● **Assigned task**
Send back exactly the lines from the opening line of the records below through the one with "[Youtube] (545, 1527)".

::::

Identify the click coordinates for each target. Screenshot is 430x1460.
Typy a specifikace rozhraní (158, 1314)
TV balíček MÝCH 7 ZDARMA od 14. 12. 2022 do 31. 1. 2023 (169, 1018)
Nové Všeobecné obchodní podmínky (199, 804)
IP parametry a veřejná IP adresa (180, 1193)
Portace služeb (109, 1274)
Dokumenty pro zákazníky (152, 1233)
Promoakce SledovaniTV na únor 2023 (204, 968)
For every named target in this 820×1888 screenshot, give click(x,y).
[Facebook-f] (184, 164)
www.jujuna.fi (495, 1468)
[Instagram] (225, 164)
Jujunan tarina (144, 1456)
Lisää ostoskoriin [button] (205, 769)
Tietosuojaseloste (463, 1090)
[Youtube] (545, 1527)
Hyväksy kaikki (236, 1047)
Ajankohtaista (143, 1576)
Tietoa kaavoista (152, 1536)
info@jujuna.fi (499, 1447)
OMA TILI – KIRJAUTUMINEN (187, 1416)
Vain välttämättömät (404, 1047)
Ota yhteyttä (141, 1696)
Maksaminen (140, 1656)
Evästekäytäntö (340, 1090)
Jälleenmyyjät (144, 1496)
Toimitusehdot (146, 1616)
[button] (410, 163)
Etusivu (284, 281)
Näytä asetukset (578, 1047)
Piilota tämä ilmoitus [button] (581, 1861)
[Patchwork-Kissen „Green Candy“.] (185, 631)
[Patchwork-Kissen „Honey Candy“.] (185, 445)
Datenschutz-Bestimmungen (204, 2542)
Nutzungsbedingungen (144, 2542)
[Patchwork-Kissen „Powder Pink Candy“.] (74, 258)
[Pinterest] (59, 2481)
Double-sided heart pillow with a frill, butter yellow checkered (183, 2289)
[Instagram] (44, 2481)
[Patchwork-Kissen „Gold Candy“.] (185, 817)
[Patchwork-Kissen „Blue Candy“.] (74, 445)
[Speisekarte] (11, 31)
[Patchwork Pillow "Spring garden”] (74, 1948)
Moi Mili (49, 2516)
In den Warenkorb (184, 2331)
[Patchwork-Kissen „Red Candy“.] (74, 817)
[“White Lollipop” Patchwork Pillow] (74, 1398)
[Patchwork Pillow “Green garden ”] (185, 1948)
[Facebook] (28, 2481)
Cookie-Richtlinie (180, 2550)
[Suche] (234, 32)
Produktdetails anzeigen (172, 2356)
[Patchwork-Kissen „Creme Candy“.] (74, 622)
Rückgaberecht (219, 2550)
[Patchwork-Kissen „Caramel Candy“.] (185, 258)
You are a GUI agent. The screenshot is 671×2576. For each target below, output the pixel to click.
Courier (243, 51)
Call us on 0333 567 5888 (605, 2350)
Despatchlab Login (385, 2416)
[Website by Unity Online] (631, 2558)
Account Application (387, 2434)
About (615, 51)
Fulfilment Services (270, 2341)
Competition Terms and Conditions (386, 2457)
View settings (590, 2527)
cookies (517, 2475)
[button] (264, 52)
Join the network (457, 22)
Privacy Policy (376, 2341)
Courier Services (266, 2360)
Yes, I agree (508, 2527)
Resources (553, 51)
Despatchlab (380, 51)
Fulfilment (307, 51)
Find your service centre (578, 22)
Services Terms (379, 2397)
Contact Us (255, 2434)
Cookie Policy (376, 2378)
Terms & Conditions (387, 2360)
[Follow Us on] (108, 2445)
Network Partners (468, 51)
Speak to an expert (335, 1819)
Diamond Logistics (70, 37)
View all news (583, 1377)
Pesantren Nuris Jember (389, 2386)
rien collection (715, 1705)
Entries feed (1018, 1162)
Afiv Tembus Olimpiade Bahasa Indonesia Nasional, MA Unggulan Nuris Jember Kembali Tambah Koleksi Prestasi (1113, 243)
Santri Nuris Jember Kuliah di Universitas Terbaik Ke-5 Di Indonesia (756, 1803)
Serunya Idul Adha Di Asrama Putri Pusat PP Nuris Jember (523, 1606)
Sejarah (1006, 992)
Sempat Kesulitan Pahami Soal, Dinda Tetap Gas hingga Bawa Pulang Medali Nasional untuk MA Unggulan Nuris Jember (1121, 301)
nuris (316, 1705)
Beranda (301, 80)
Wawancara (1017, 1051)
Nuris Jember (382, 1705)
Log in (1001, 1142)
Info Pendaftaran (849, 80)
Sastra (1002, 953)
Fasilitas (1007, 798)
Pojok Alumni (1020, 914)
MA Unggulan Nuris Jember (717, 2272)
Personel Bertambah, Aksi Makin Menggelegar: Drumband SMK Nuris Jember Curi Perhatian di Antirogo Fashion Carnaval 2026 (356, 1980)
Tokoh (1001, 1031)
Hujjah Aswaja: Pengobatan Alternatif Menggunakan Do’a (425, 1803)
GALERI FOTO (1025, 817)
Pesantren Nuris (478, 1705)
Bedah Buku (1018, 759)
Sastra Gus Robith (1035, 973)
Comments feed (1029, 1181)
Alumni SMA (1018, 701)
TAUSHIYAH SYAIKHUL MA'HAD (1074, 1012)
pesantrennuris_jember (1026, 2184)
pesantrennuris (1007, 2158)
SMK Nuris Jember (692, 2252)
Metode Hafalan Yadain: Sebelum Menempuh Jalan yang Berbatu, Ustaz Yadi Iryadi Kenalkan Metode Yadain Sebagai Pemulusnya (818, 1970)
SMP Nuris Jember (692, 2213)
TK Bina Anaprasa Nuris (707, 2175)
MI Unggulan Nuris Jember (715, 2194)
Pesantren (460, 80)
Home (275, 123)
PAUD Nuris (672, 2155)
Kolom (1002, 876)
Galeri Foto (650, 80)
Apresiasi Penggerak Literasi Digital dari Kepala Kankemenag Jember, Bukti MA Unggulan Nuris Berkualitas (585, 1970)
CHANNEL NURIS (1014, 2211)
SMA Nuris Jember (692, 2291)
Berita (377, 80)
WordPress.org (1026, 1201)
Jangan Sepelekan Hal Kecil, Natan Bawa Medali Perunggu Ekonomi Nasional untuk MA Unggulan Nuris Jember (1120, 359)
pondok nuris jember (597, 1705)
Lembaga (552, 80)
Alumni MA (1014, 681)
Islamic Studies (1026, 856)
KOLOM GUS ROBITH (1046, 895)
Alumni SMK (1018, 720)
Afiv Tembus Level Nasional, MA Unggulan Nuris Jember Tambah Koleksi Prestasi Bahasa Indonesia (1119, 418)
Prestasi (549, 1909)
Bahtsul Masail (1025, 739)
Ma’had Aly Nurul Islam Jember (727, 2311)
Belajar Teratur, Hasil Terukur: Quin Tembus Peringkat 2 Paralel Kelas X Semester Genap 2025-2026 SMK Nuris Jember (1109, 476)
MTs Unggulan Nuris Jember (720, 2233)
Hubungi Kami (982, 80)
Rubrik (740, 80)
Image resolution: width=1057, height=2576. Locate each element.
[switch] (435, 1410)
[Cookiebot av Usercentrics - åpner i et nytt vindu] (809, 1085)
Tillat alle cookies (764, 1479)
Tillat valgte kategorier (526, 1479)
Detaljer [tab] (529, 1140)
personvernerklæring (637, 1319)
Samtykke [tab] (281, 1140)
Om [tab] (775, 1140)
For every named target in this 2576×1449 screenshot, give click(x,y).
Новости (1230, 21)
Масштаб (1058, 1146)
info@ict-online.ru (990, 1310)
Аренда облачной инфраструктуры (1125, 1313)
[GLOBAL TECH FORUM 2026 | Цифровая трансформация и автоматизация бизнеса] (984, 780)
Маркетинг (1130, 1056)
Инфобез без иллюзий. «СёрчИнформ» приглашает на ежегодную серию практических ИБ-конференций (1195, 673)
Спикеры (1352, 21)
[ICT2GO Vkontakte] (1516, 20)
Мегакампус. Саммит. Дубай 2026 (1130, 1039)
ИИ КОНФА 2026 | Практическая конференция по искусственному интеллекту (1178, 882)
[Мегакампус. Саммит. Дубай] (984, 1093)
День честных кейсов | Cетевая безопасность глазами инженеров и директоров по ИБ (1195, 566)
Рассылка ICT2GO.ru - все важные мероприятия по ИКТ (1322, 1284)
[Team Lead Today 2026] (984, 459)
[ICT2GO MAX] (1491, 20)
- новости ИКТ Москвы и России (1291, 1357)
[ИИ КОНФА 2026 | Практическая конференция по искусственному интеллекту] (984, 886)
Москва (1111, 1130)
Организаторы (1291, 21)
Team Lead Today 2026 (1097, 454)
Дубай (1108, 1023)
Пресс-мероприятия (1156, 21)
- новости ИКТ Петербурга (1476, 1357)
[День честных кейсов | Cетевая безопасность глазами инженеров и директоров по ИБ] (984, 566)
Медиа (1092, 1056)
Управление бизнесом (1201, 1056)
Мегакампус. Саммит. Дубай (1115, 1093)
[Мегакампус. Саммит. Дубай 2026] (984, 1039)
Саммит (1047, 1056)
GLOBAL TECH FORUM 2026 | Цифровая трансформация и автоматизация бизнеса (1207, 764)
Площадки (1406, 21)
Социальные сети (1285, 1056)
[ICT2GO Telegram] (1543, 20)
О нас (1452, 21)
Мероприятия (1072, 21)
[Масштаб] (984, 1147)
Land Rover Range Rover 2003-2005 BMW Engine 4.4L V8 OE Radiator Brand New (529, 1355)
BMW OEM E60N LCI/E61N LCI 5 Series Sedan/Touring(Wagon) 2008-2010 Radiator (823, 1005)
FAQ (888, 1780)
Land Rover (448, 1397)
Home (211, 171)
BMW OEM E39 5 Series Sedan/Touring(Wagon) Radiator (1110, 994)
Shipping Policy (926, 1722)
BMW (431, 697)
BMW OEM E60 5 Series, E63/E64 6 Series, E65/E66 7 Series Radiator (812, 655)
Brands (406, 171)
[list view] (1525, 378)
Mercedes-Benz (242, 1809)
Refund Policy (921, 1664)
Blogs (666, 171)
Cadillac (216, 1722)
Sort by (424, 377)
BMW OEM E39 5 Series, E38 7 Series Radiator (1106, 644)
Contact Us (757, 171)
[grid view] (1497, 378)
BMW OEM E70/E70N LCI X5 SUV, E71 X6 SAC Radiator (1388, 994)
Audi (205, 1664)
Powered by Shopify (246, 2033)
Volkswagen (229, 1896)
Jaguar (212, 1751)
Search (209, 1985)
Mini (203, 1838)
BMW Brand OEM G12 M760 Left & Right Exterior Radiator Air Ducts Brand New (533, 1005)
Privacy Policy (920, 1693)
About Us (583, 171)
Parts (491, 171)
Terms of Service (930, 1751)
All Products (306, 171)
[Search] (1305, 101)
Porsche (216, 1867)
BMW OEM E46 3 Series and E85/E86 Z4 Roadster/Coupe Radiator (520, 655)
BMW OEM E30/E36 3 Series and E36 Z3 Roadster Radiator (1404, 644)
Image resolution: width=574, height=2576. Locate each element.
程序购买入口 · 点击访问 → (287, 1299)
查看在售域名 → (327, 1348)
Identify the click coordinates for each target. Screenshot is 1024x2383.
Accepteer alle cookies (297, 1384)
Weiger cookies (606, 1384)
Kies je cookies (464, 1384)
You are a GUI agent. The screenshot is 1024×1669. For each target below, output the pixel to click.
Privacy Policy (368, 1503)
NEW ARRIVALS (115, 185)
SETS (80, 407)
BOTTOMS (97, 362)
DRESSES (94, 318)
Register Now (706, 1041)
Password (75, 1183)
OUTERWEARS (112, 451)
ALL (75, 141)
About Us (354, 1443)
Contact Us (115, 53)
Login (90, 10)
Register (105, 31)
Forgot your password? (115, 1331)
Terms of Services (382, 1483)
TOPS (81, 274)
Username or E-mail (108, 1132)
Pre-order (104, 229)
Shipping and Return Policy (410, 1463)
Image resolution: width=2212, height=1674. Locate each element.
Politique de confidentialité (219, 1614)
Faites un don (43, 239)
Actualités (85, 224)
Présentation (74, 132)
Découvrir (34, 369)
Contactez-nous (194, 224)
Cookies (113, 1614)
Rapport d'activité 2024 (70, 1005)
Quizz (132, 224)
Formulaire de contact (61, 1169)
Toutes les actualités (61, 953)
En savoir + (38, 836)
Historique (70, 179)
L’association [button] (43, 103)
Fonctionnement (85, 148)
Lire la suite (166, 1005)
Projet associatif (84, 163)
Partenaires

::::

● **Exercise output**
Identify the click coordinates for each target. Screenshot is 430x1460.
Typy a specifikace rozhraní (158, 1314)
TV balíček MÝCH 7 ZDARMA od 14. 12. 2022 do 31. 1. 2023 (169, 1018)
Nové Všeobecné obchodní podmínky (199, 804)
IP parametry a veřejná IP adresa (180, 1193)
Portace služeb (109, 1274)
Dokumenty pro zákazníky (152, 1233)
Promoakce SledovaniTV na únor 2023 (204, 968)
For every named target in this 820×1888 screenshot, give click(x,y).
[Facebook-f] (184, 164)
www.jujuna.fi (495, 1468)
[Instagram] (225, 164)
Jujunan tarina (144, 1456)
Lisää ostoskoriin [button] (205, 769)
Tietosuojaseloste (463, 1090)
[Youtube] (545, 1527)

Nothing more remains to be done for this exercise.